Comparison of Open-Source Reverse Vaccinology Programs for Bacterial Vaccine Antigen Discovery

Abstract

Reverse Vaccinology (RV) is a widely used approach to identify potential vaccine candidates (PVCs) by screening the proteome of a pathogen through computational analyses. Since its first application in Group B meningococcus (MenB) vaccine in early 1990's, several software programs have been developed implementing different flavors of the first RV protocol. However, there has been no comprehensive review to date on these different RV tools. We have compared six of these applications designed for bacterial vaccines (NERVE, Vaxign, VaxiJen, Jenner-predict, Bowman-Heinson, and VacSol) against a set of 11 pathogens for which a curated list of known bacterial protective antigens (BPAs) was available. We present results on: (1) the comparison of criteria and programs used for the selection of PVCs (2) computational runtime and (3) performances in terms of fraction of proteome identified as PVC, fraction and enrichment of BPA identified in the set of PVCs. This review demonstrates that none of the programs was able to recall 100% of the tested set of BPAs and that the output lists of proteins are in poor agreement suggesting in the process of prioritize vaccine candidates not to rely on a single RV tool response. Singularly the best balance in terms of fraction of a proteome predicted as good candidate and recall of BPAs has been observed by the machine-learning approach proposed by Bowman (1) and enhanced by Heinson (2). Even though more performing than the other approaches it shows the disadvantage of limited accessibility to non-experts users and strong dependence between results and a-priori training dataset composition. In conclusion we believe that to significantly enhance the performances of next RV methods further studies should focus on the enhancement of accuracy of the existing protein annotation tools and should leverage on the assets of machine-learning techniques applied to biological datasets expanded also through the incorporation and curation of bacterial proteins characterized by negative experimental results.
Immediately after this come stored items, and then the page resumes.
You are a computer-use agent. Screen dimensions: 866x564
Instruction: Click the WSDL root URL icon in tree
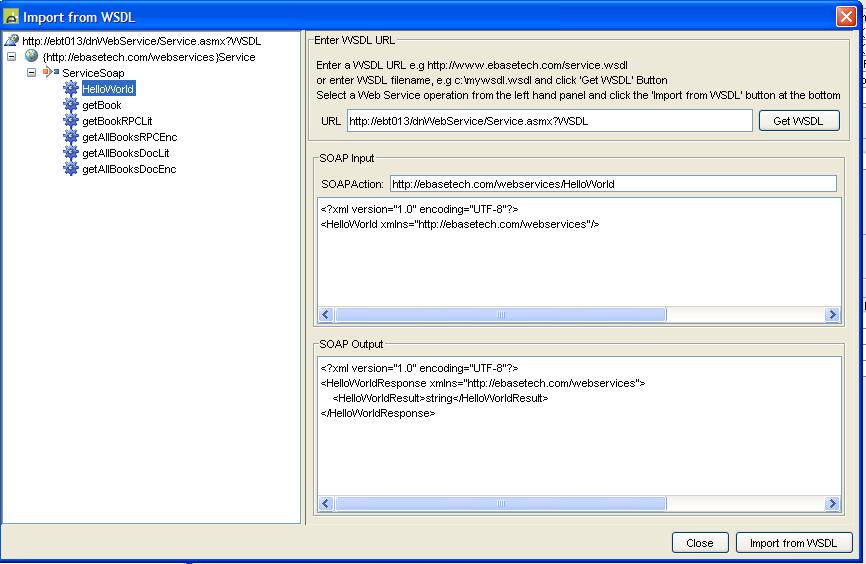[x=12, y=41]
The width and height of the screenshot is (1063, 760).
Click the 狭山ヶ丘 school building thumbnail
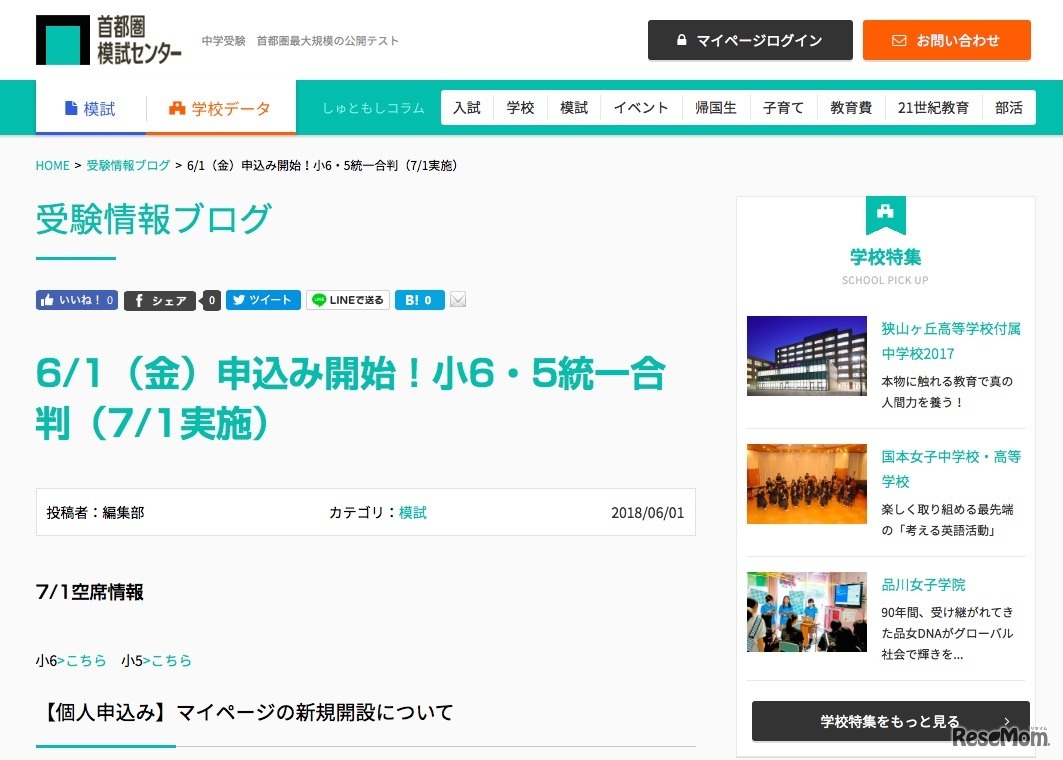coord(806,355)
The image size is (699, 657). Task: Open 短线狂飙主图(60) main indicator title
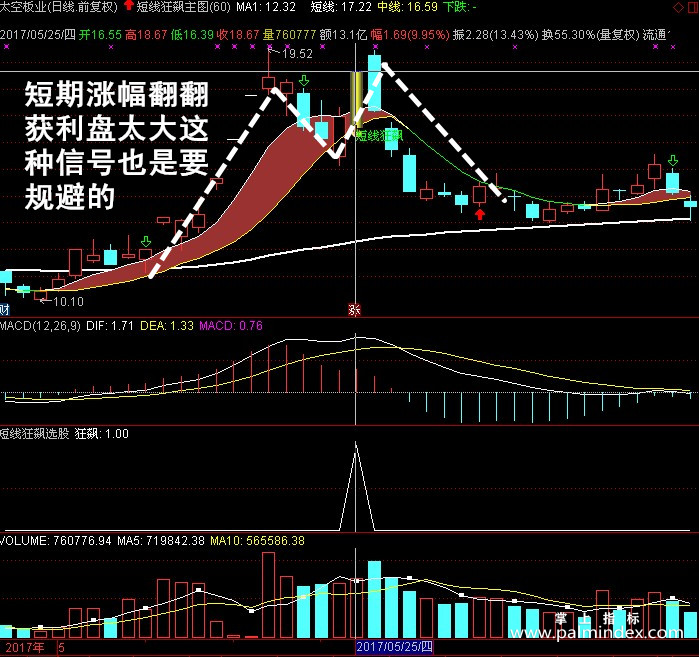coord(183,7)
Keywords: antigen; bacterial pathogens; bacterial protective antigens (BPAs); potential vaccine candidates (PVCs); reverse vaccinology (RV) programs.

Figure 1

Cartoon schematically representing the main steps for protein subunit vaccines development. In the square is highlighted the Reverse Vaccinology part (A). Timeline of the delivery of RV standalone programs and their main characteristics in terms of type of software, interface and target pathogen (B).

Figure 2

Hierarchical clustering of RV programs based on the fraction (%) of proteome predicted as PVCs. Columns correspond to the six programs and rows to the 11 pathogens' proteomes. Legend shows the color code of fraction of proteome predicted as PVCs.

Figure 3

Hierarchical clustering of the six RV programs (columns) based on PVC calls for 27,247 total proteins (rows). Each cell corresponds to the output of each program for each protein: white colored means not-PVC, black colored means PVC.